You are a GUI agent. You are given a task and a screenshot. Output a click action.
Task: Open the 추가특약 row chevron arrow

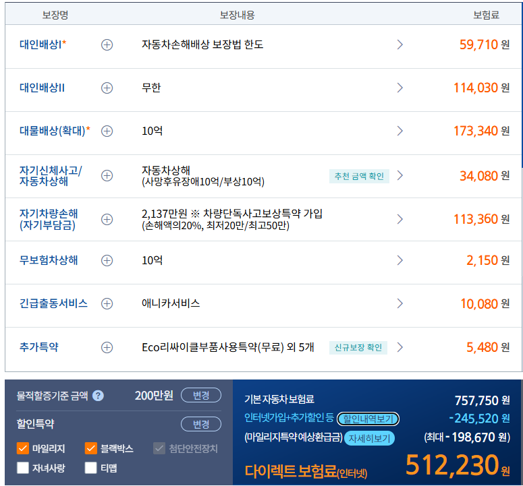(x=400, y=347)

########################################

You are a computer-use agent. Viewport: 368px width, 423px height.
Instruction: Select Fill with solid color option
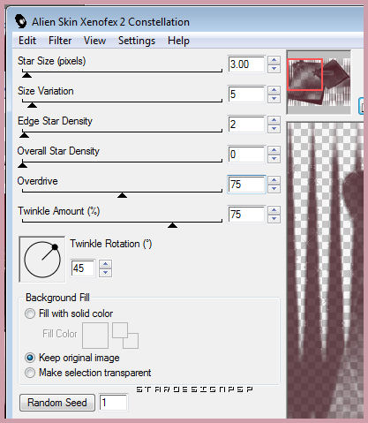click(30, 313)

########################################

Stated problem: Put the listing's lines, from the one containing "You are a GUI" through the one containing "(x=400, y=347)", into a JSON list of strings with one string per line, skipping blank lines and leaving out the pictures.

The completed task:
[
  "You are a GUI agent. You are given a task and a screenshot. Output a click action.",
  "Task: Open the 추가특약 row chevron arrow",
  "(x=400, y=347)"
]